Paper
8 March 2018 Automated railroad reconstruction from remote sensing image based on texture filter
Author Affiliations +
Proceedings Volume 10609, MIPPR 2017: Pattern Recognition and Computer Vision; 1060910 (2018) https://doi.org/10.1117/12.2285197
Event: Tenth International Symposium on Multispectral Image Processing and Pattern Recognition (MIPPR2017), 2017, Xiangyang, China
Abstract
Techniques of remote sensing have been improved incredibly in recent years and very accurate results and high resolution images can be acquired. There exist possible ways to use such data to reconstruct railroads. In this paper, an automated railroad reconstruction method from remote sensing images based on Gabor filter was proposed. The method is divided in three steps. Firstly, the edge-oriented railroad characteristics (such as line features) in a remote sensing image are detected using Gabor filter. Secondly, two response images with the filtering orientations perpendicular to each other are fused to suppress the noise and acquire a long stripe smooth region of railroads.
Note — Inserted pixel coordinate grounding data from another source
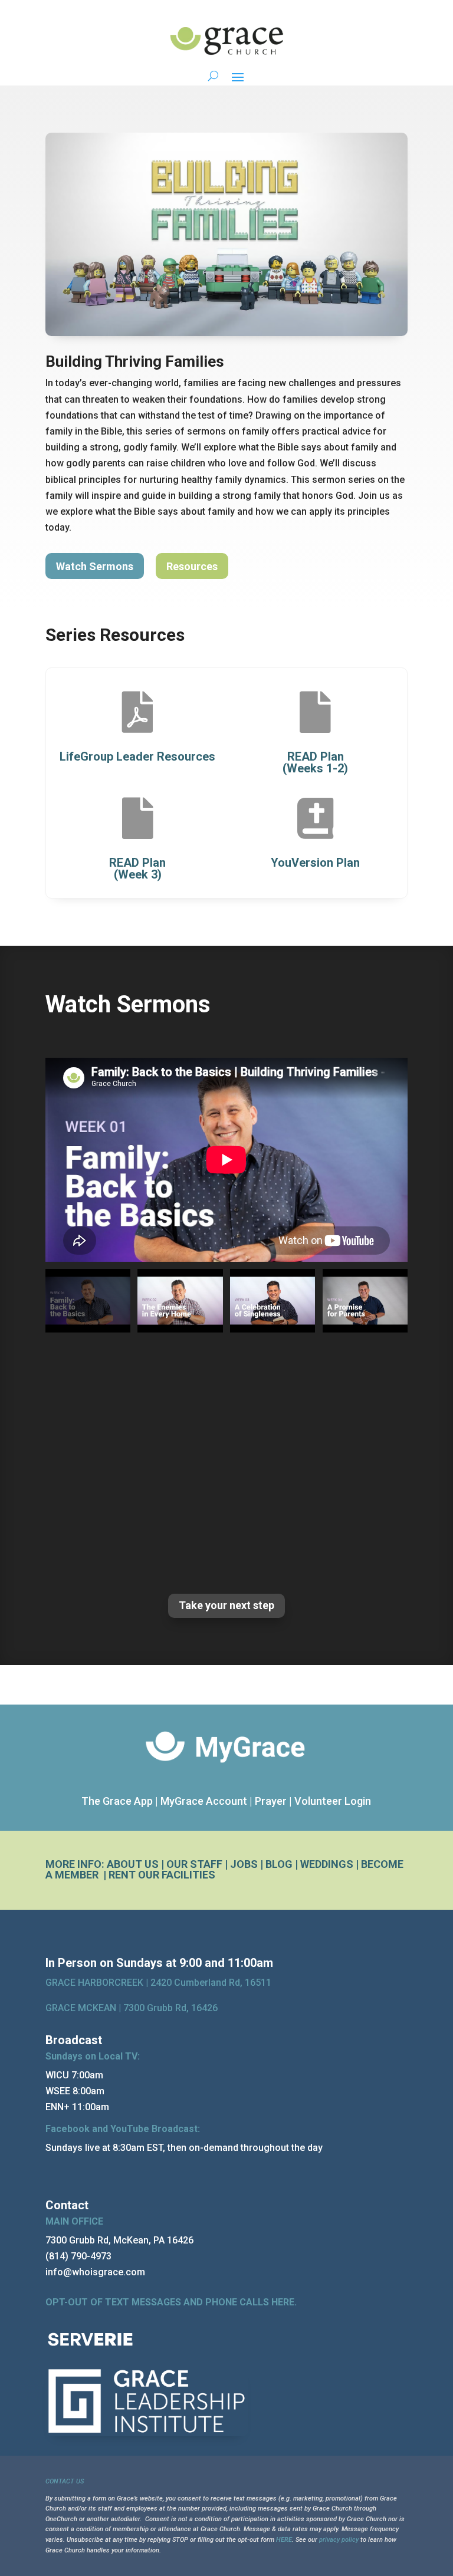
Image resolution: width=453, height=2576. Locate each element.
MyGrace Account (203, 1801)
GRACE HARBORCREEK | (97, 1982)
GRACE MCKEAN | (131, 2008)
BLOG (279, 1864)
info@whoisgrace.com (95, 2272)
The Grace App (117, 1801)
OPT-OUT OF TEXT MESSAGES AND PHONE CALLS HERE (169, 2302)
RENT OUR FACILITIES (162, 1874)
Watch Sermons (94, 566)
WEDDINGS (326, 1864)
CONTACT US (64, 2481)
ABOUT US (133, 1864)
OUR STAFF (194, 1864)
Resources (192, 566)
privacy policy (339, 2540)
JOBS (244, 1864)
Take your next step (226, 1605)
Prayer (271, 1801)
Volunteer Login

Thirdly, a set of smooth regions can be extracted by firstly computing global threshold for the previous result image using Otsu's method and then converting it to a binary image based on the previous threshold. This workflow is tested on a set of remote sensing images and was found to deliver very accurate results in a quickly and highly automated manner.
© (2018) COPYRIGHT Society of Photo-Optical Instrumentation Engineers (SPIE). Downloading of the abstract is permitted for personal use only.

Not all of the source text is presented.